_Provided passage_.
-=-=-=-=-
# rollin' fatties



## grindstaff3 (Jun 11, 2008)

does anyone know of a post on here with a qview of rolling a fattie.  for some reason i feel like a need to wear a helmet whenever i try this. i just can't picture it in my head.  sorry guys, but thanks


----------



## seboke (Jun 11, 2008)

Look in the fatty forum.  Capt Dan put up a real good description there in someone else's post.


----------



## dalglish (Jun 11, 2008)

I didn't take any 'mid roll' but it's pretty simple, I started by rolling the longest side at the top of this picture to the centre, then did the same with the bottom longest side. Then folded the two short sides in and patted the 'seam' with hands to seal until the seam line disappeared.

Just like wrapping a present :)


----------



## dalglish (Jun 11, 2008)

Also I splashed olive oil on parchment paper and smoothed it out so there was a very thin layer of oil before flattening out the sausage meat. This made the roll extremely simple as it didn't stick at all.


----------



## grindstaff3 (Jun 11, 2008)

that makes sense when you say wrap it like a present. i got ya now.  wow who knew it was that hard for some..well one i guess haha


----------



## pitrow (Jun 11, 2008)

next time I make one I'm planning on strapping on the ol' helmet cam and making a quick video... but I haven't had time yet.


----------



## white cloud (Jun 11, 2008)

we need to invent a rolling machine


----------



## ddave (Jun 11, 2008)

Don't feel bad . . . I didn't have much luck the first (and only )time I did it either.  
	

	
	
		
		



		
			






   I think I used too much stuffing and couldn't get it to close.  I kind of "smushed" it together and smoked it anyway.

Dave


----------



## dalglish (Jun 11, 2008)
-=-=-=-=-
_Word and item position data_.
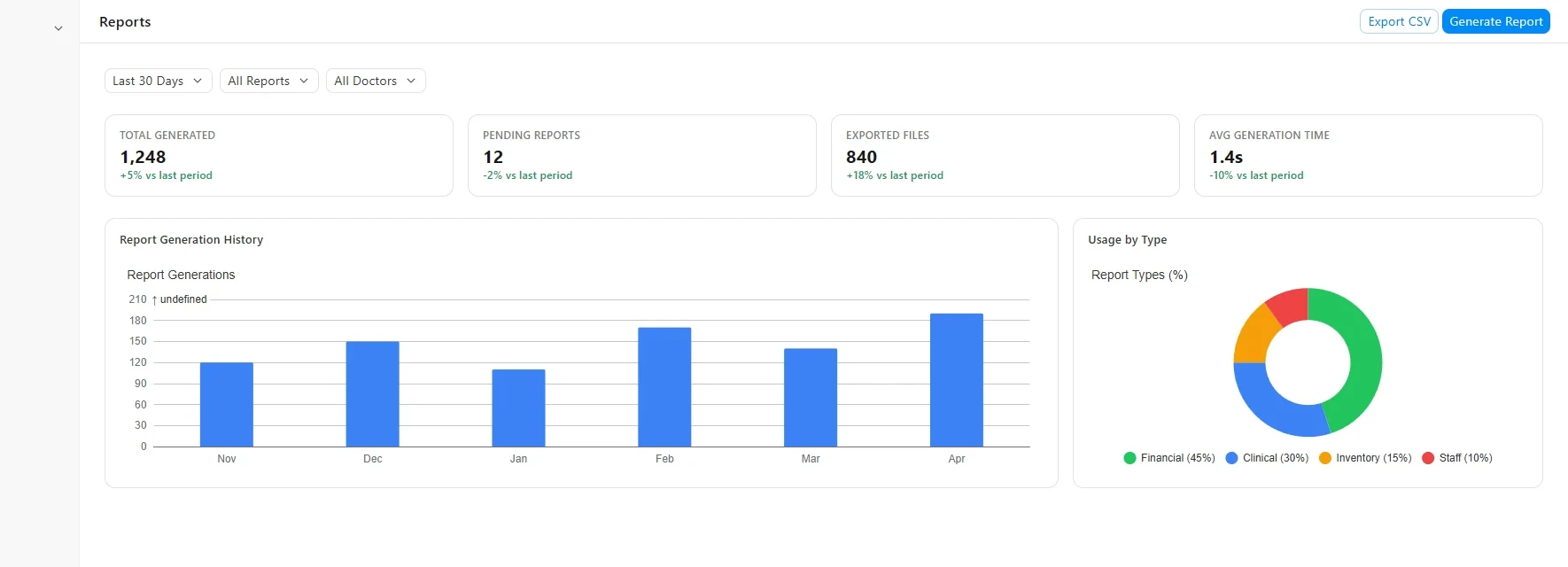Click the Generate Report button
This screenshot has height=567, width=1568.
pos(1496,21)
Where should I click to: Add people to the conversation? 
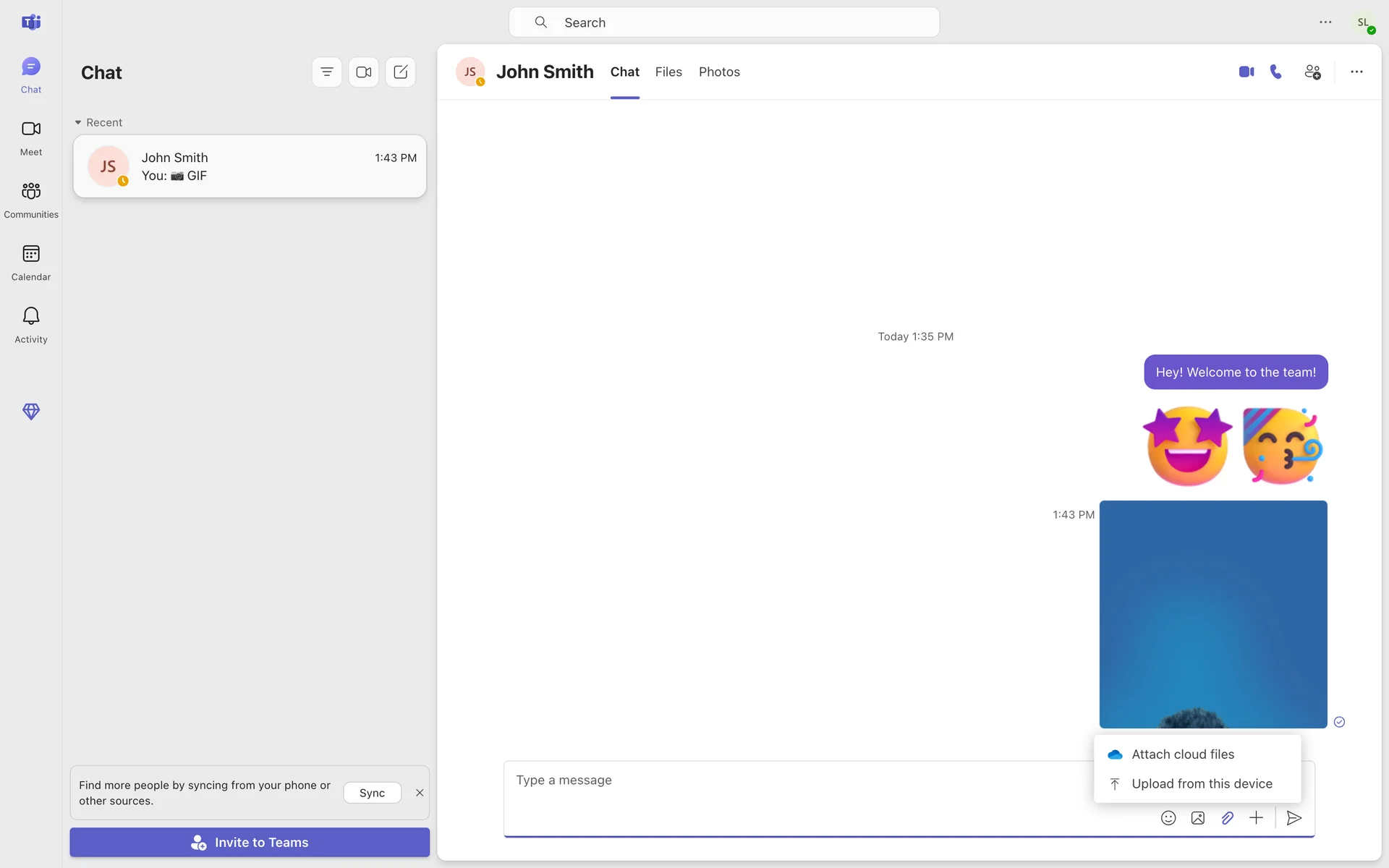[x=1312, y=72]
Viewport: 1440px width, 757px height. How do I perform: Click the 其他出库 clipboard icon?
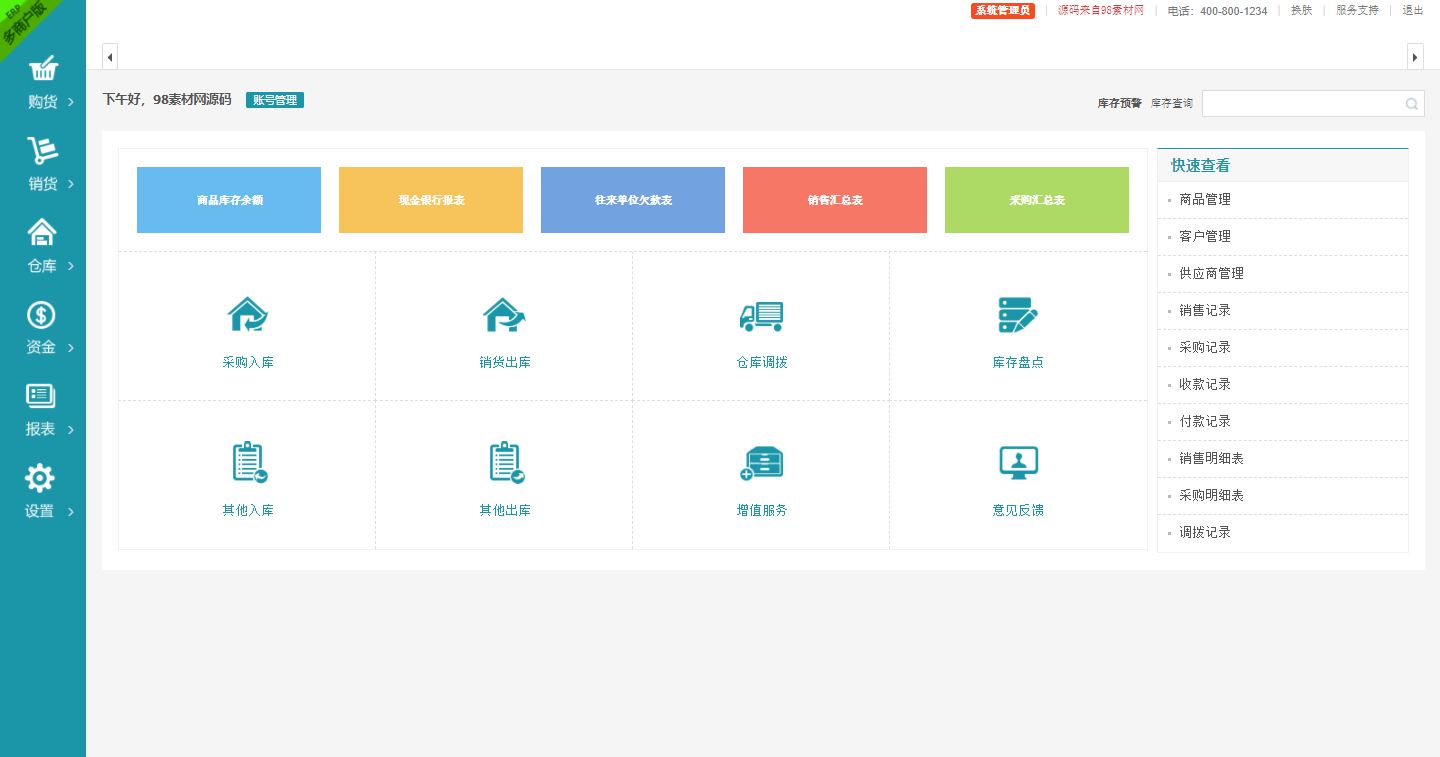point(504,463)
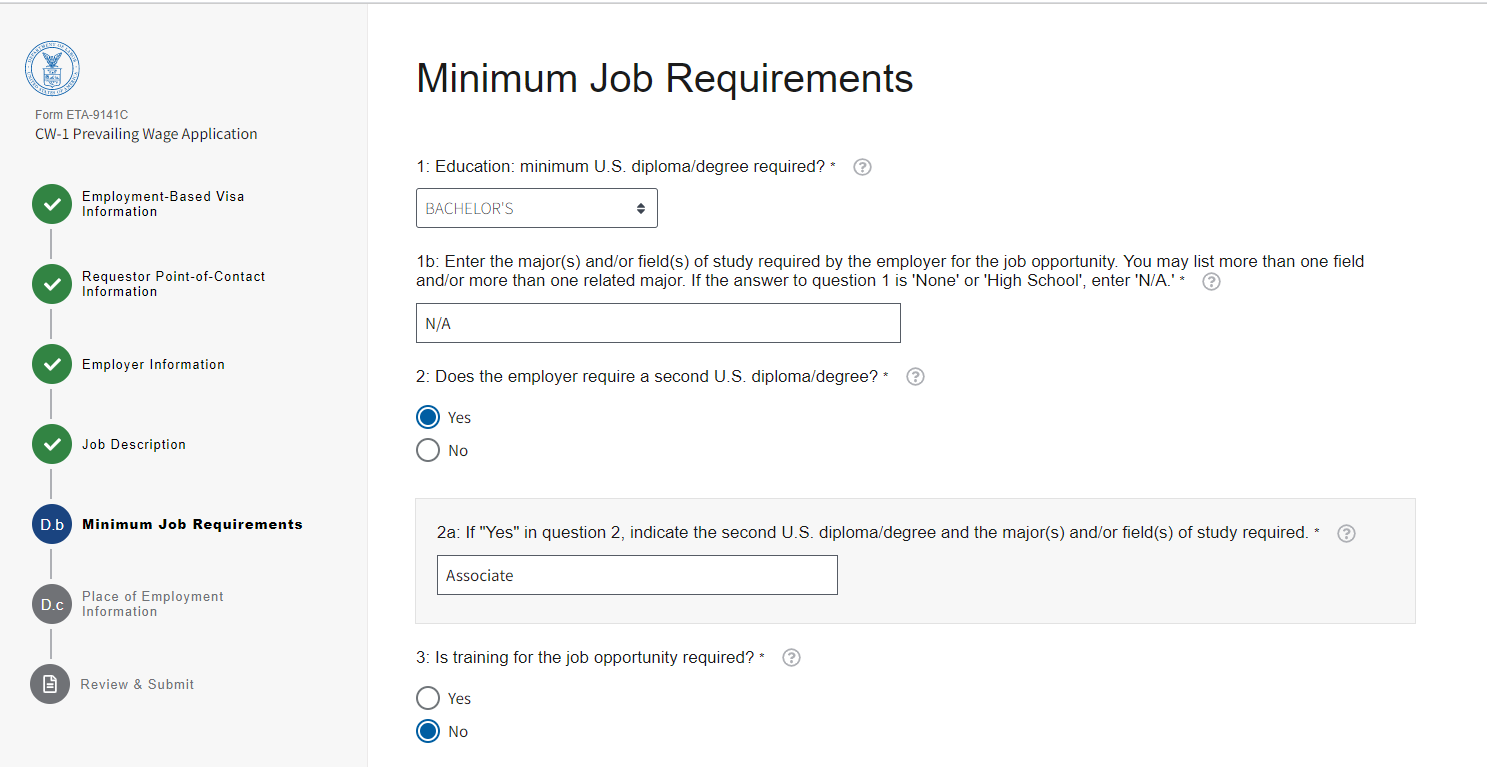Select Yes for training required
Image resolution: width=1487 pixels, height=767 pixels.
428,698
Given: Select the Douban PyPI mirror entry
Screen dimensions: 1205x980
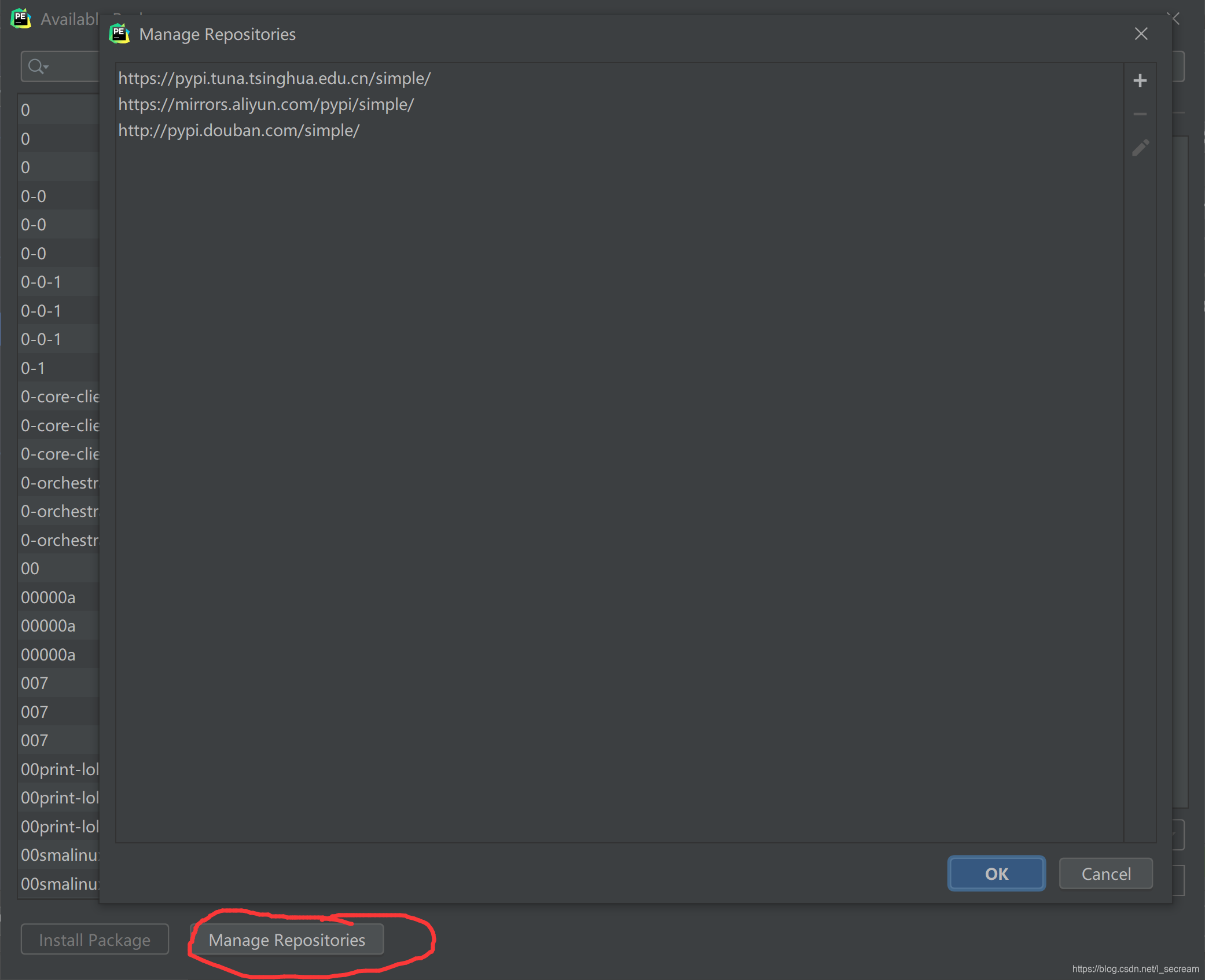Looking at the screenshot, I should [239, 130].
-=-=-=-=-
_Set problem 1_. Copy out the part of the listing that opens with the line containing "Given: Select the Douban PyPI mirror entry" and runs through the end of the listing, leaving out the pictures.
_Set problem 2_. Write the next part of the forum thread about rolling fatties, picking up right after its last line.
The forum thread about rolling fatties and the listing have no connection to each other.

_Task output 1_.
Given: Select the Douban PyPI mirror entry
Screen dimensions: 1205x980
Looking at the screenshot, I should [239, 130].

_Task output 2_.
I probably got a head start as I've made Scotch Eggs a number of times following my Mum's recipe...sometimes I get homesick for the strangest things!


----------



## teeotee (Jun 11, 2008)

Dalglish, i understand the scotch egg thing .... try doing scotch eggs in the smoker ............. I done a batch and instead of using breadcumbs on the outside i used some rub ......Deeeelish .


----------



## grindstaff3 (Jun 11, 2008)

i hear ya on that one. that's exactly what i did cause it was just sticking to my cutting board.


----------



## dalglish (Jun 11, 2008)

Try parchment paper and a splash of olive oil, worked a treat!


----------



## gorillagrilla (Jun 11, 2008)

Man , you could just mush up a bunch of meat with onions and peppers and cheese sticking out all over the place and smoke it and it would STILL be good !


----------



## ddave (Jun 12, 2008)

Kind of like a mini-meatloaf with sausage!  YUMM!!

What i would like to know is how some of the people here get them to roll where the crosscut section looks like a darn spiral cinnamon (sp) roll.  Do they use 2 pounds of sausage or just one?  I don't know how they do it but it sure looks nice.

Dave


----------



## buck wheezer (Jun 12, 2008)

I'm using only a single pound and flattening it much longer than wide. My first attempt didn't spiral because I was worried that too much flattening would cause it to burst. But the pizza and biscuit fatties held just fine, even though they were much thinner. OK, the biscuit one did rupture, but that was due more to the added pressure of the biscuit dough rising and not basic structural problems.

Again, with only a few under my belt (literally...), I think the key for me was using plastic wrap instead of waxed paper. It was Capt Dan who suggested (at least to me) wrapping the roll up in the plastic wrap and squeezing it further by twisting the plastic wrap at the ends of the roll, like a sausage casing or like the chubs you find in the supermarket.

In a nutshell: thinner, longer, tighter.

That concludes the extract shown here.